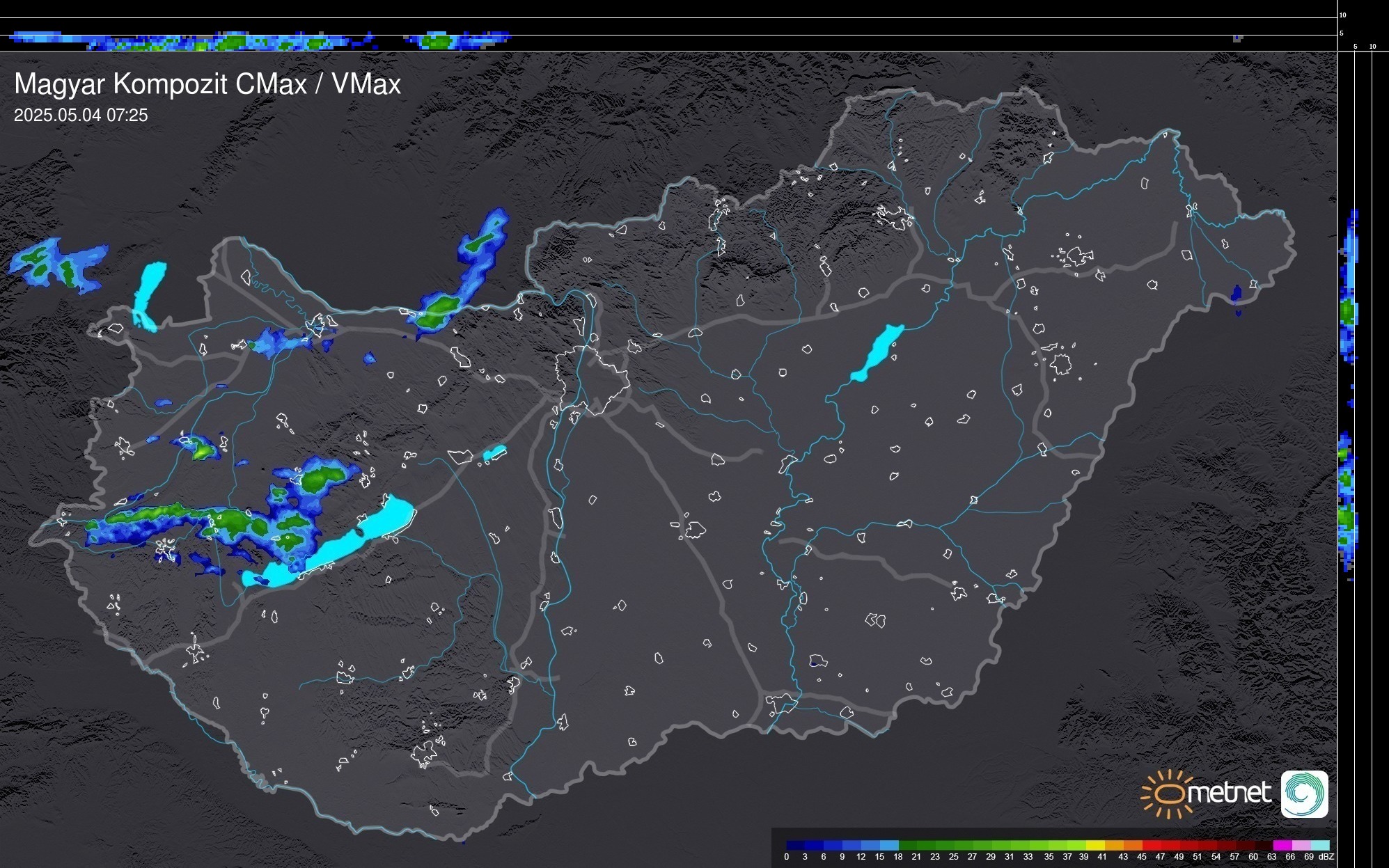Click the Magyar Kompozit CMax / VMax title

207,84
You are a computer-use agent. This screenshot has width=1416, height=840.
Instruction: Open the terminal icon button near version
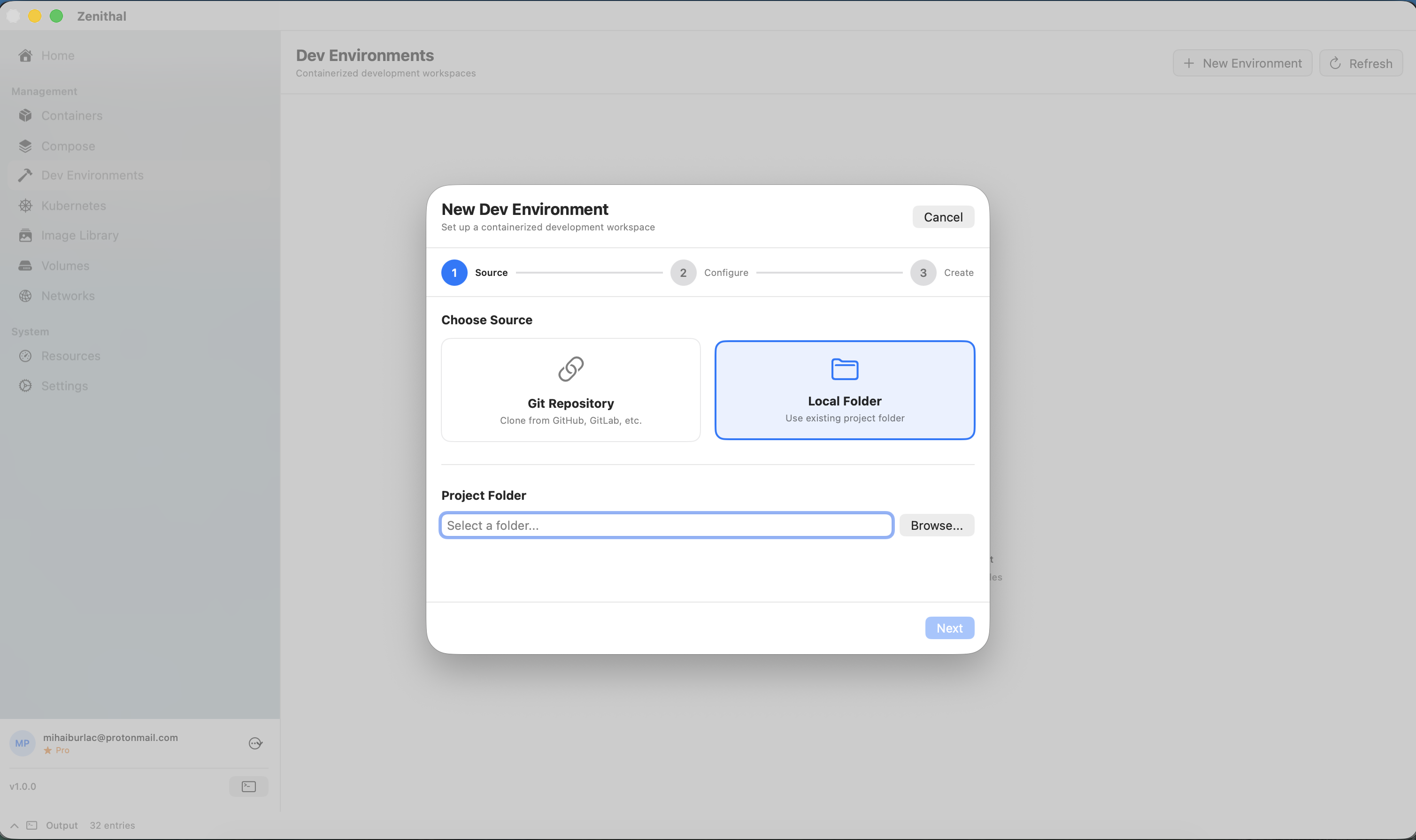pyautogui.click(x=248, y=786)
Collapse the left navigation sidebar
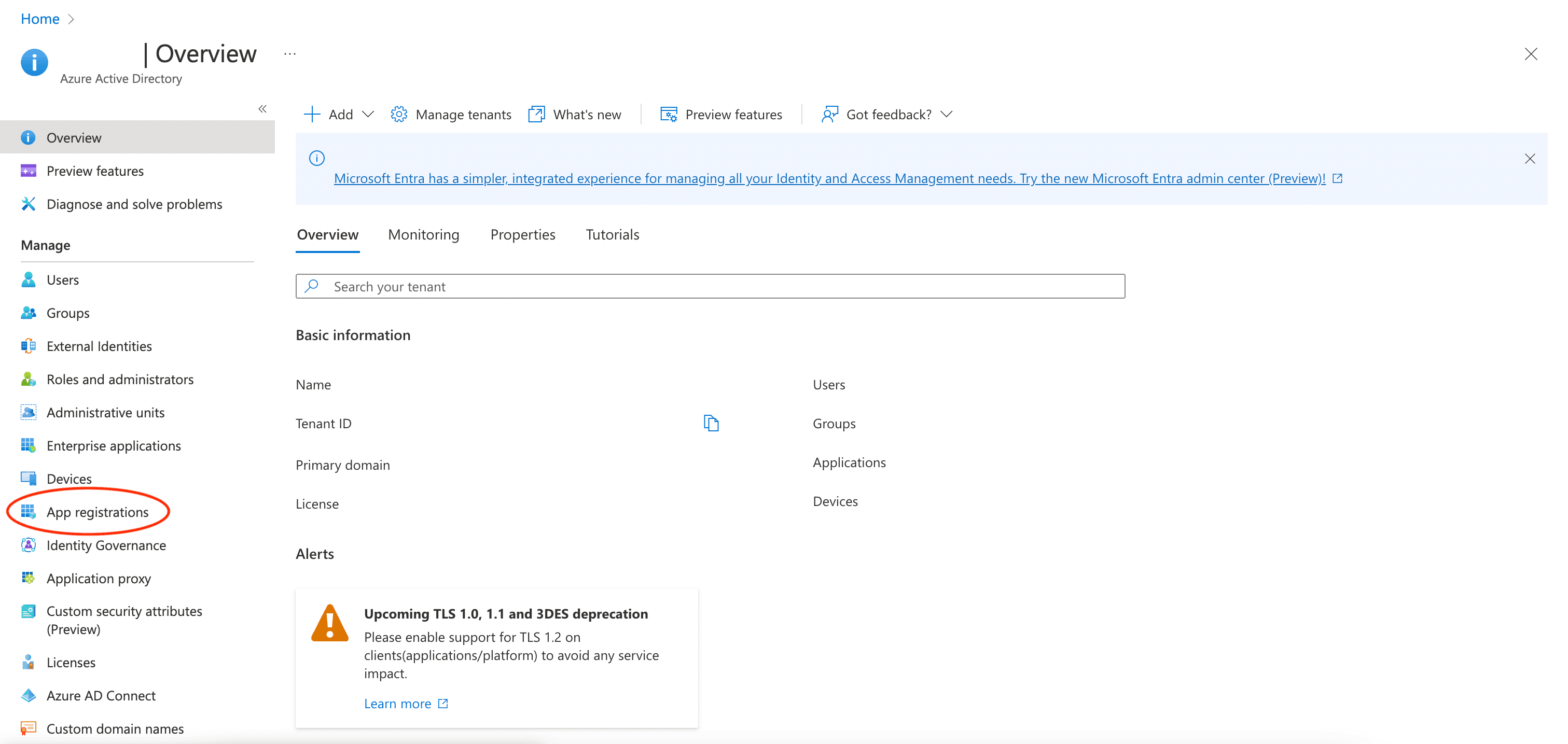 point(262,109)
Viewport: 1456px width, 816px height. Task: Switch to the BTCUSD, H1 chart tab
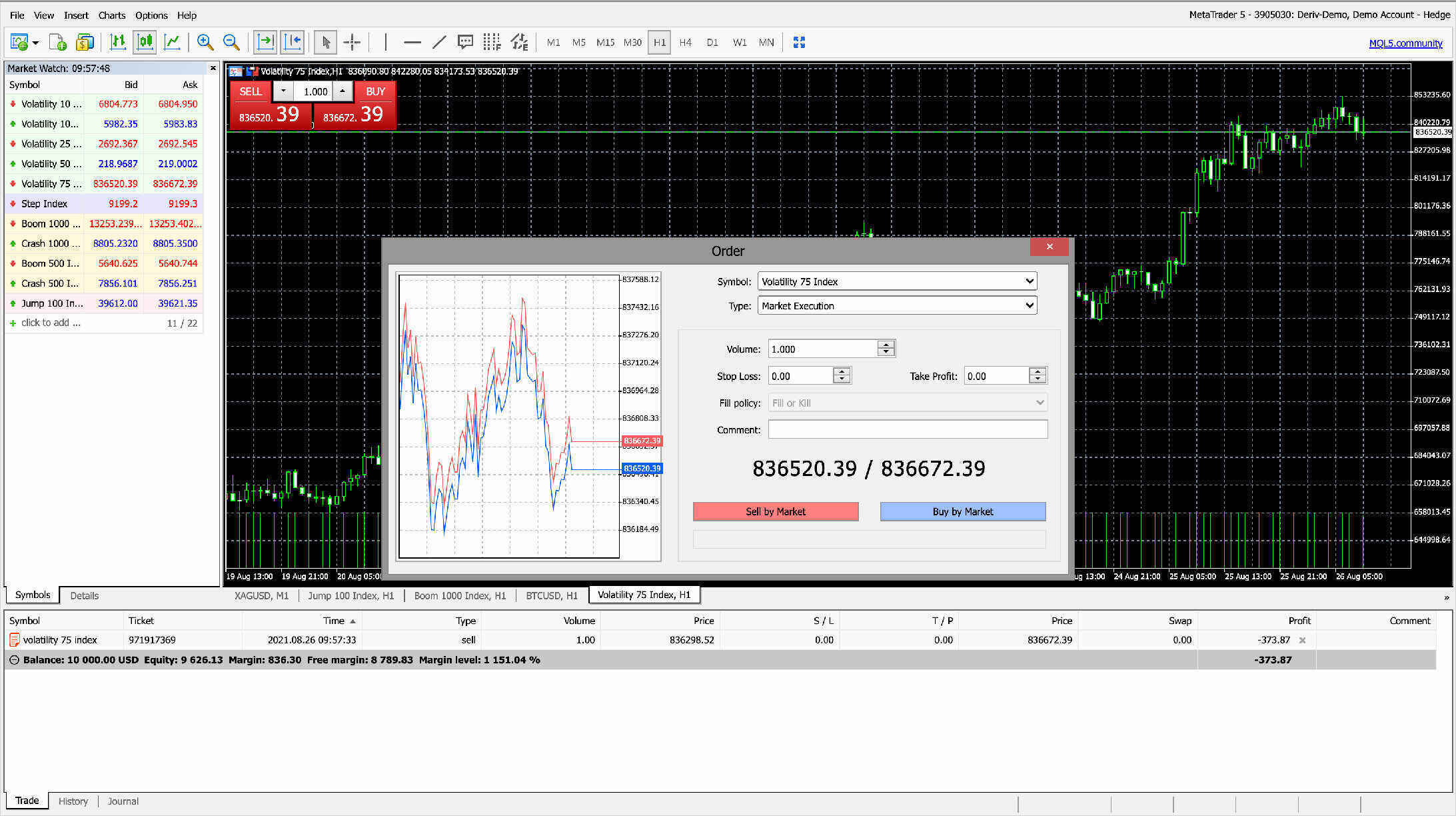click(x=551, y=595)
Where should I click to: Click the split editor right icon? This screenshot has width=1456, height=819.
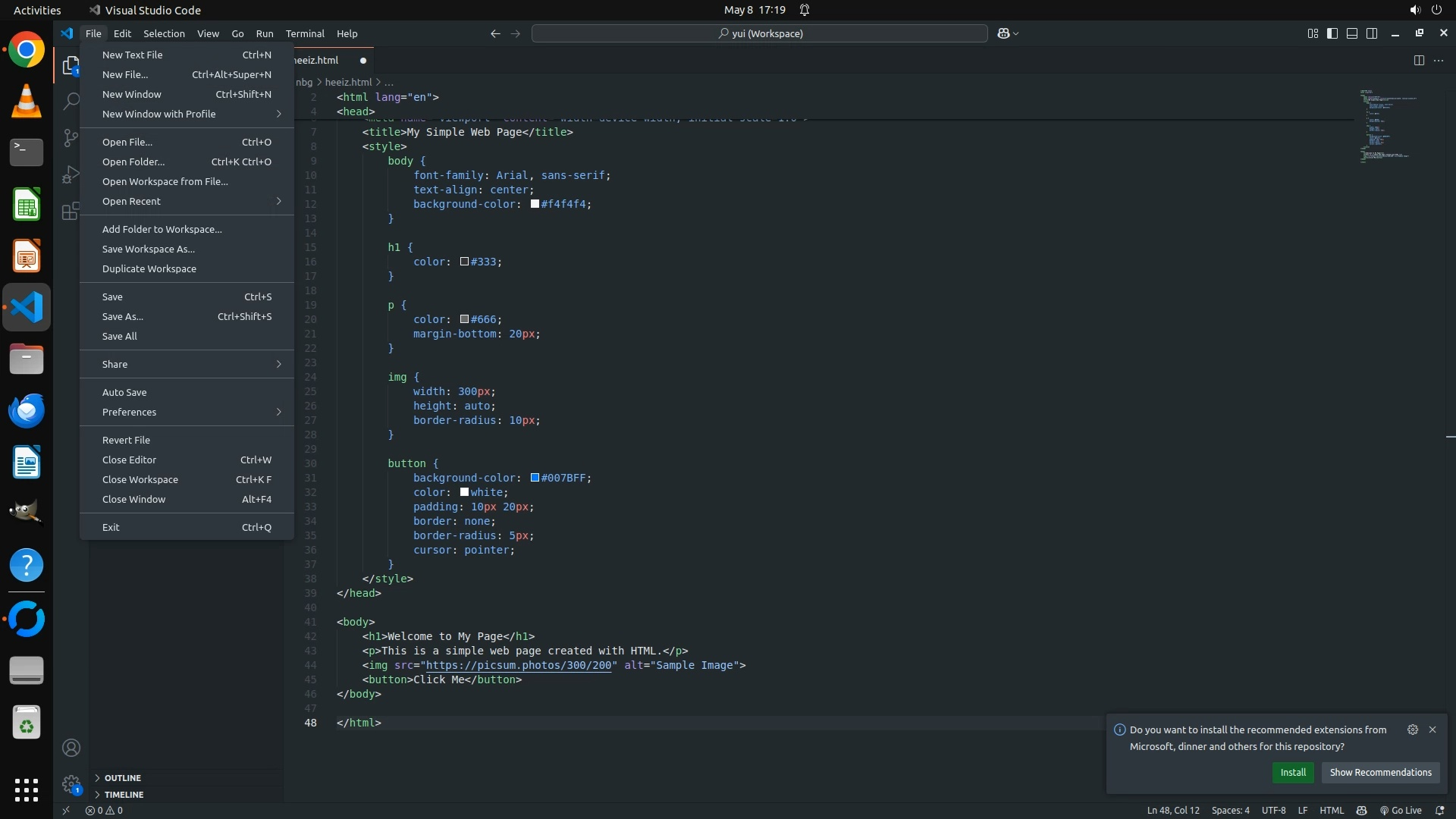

===============

What the exercise asks: Only lines holding the string "screenshot" are wanted; gather each one from the entries above.

Exercise answer:
You are a computer-use agent. This screenshot has width=1416, height=840.
Where should I click to: Click the split editor right icon? This screenshot has width=1456, height=819.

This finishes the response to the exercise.